This Week in Albany

Week ending June 29, 2018

Janus v AFSCME

This week, the United States Supreme Court overturned over forty years of precedent when it ruled against the union in Janus v AFSCME. The 5-4 decision provided that members of a public sector bargaining unit who choose not to join the union cannot be required to pay a “fair share” or “agency fee” for the costs of collective bargaining. The ruling essentially institutes a nation-wide “Right-to-Work” policy in the public sector.

This case was never anything other than an attack on labor unions and the voice they provide working men and women in the workplace.

CSEA President Danny Donohue said, “This case wasn’t about fairness or free speech. It was a scheme to destroy unions and silence working people. I can tell you right now, it’s not going to work. CSEA has been around for more than 100 years and we’re here to stay.”

CSEA has already begun fighting against these attacks on hardworking union members.

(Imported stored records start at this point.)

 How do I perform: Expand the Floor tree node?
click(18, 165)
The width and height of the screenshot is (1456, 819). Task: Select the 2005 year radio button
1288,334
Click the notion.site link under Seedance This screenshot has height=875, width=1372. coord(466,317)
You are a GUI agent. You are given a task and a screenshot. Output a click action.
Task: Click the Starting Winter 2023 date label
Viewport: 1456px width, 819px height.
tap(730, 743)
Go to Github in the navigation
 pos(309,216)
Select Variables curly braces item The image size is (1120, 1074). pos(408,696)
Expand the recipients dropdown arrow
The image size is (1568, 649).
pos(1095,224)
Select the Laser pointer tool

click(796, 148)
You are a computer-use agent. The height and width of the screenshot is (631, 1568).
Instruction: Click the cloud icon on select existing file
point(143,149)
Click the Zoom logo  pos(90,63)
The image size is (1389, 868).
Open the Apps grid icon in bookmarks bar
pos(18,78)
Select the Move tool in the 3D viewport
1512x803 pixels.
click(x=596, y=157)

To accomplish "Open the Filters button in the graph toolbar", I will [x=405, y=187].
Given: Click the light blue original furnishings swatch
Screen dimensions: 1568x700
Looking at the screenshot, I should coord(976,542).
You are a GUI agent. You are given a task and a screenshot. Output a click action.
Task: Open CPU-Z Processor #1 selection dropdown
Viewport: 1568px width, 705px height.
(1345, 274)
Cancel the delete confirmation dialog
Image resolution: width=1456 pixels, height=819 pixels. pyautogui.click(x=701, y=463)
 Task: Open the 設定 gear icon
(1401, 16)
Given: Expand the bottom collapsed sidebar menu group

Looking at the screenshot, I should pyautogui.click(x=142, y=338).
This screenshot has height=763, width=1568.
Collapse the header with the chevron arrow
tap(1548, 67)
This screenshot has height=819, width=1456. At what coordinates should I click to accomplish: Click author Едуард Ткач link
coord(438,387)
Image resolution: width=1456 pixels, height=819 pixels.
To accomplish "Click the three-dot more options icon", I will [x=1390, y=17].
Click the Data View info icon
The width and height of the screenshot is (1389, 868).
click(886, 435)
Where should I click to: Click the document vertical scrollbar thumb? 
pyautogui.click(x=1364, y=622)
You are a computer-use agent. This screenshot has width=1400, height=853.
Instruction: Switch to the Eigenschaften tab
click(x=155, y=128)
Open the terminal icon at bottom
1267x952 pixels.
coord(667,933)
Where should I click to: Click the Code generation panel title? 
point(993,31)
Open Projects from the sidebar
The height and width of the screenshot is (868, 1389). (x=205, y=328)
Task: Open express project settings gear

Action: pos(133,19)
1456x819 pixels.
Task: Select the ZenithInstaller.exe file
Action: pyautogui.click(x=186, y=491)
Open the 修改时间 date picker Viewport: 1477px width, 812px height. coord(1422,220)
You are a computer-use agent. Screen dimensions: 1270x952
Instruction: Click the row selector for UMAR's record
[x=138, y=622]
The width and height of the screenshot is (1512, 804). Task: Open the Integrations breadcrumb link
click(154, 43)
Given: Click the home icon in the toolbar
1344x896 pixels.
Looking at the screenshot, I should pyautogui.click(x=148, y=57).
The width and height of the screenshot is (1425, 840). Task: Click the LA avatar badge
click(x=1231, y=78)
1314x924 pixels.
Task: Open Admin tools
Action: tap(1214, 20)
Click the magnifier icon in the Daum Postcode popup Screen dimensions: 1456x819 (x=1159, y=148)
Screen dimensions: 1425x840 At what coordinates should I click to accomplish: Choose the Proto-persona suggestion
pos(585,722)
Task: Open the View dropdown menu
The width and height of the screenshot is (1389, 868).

As part of the 2018-19 New York State budget, CSEA worked closely with Governor Cuomo to pass legislation to help fortify unions against this decision. That new law helps protect union members by:

  • Providing that public employee unions will not have to provide representation to non-members in any disciplinary cases as well as any legal, economic, or job-related services beyond those provided in the collective bargaining agreement. This will help our union focus our efforts on the members who Never Quit and stay with the union.
  • Requiring employers to notify the union when a new employee is hired and allow a union representative to meet with new employees.
  • Providing that when a member returns to work after a voluntary or involuntary leave, they will automatically be reinstated as members.

Further, President Donohue stood with Governor Cuomo this week as the Governor signed an Executive Order to protect the personal information of public employees. “When the Governor does the right thing we are more than willing to stand shoulder to shoulder with him,” President Donohue said.

The Governor stood strong with CSEA this week, saying “Let me be very clear: the flame of the labor movement burns stronger than ever here in New York. And so long as I am governor of the State of New York, the labor movement will continue to deliver on the promise of the American Dream.”

The Executive Order will protect State employees against harassment and intimidation from anti-union organizers by prohibiting state agencies from disclosing the private information of public employees, including home address, personal phone numbers, and personal email addresses. The Governor said that he will also advance legislation to provide the same protections to municipal employees.

CSEA will continue to fight against these attacks on our members and everything that we stand for.

Stay union. Stay strong. Never Quit.

Congressional Primaries

Congressional Primaries were held on Tuesday.

While most races went as expected, there were a few surprises. In the 14th district, twenty-year incumbent Joseph Crowley was defeated by newcomer Alexandria Ocasio-Cortez in the Democratic Primary. Prior to his defeat, it was thought that Crowley was a possibility for next Speaker of the House.

In other races, incumbent Republican Dan Donovan defeated challenger Michael Grimm in the 11th district, Antonio Delgado won a seven-way Democratic Primary to challenge incumbent Republican John Faso in the 19th district, Tedra Cobb beat five other Democrats to face off against incumbent Republican Elise Stefanik in the 21st district, and Assembly Majority Leader Joseph Morelle won the Democratic Primary for the 25th district.

Please stay tuned to CSEA’s website for more information on elections throughout the year.

Never Quit Fact of the Week

CSEA was formed in 1910. Agency fees were first required for state negotiating units in 1977, and for all public employees represented by a union in 1992. Agency fees were not made permanent for public employees in New York until 2008.

CSEA was strong before agency fees, and will continue to be strong after the Supreme Court’s decision to declare such fees unconstitutional.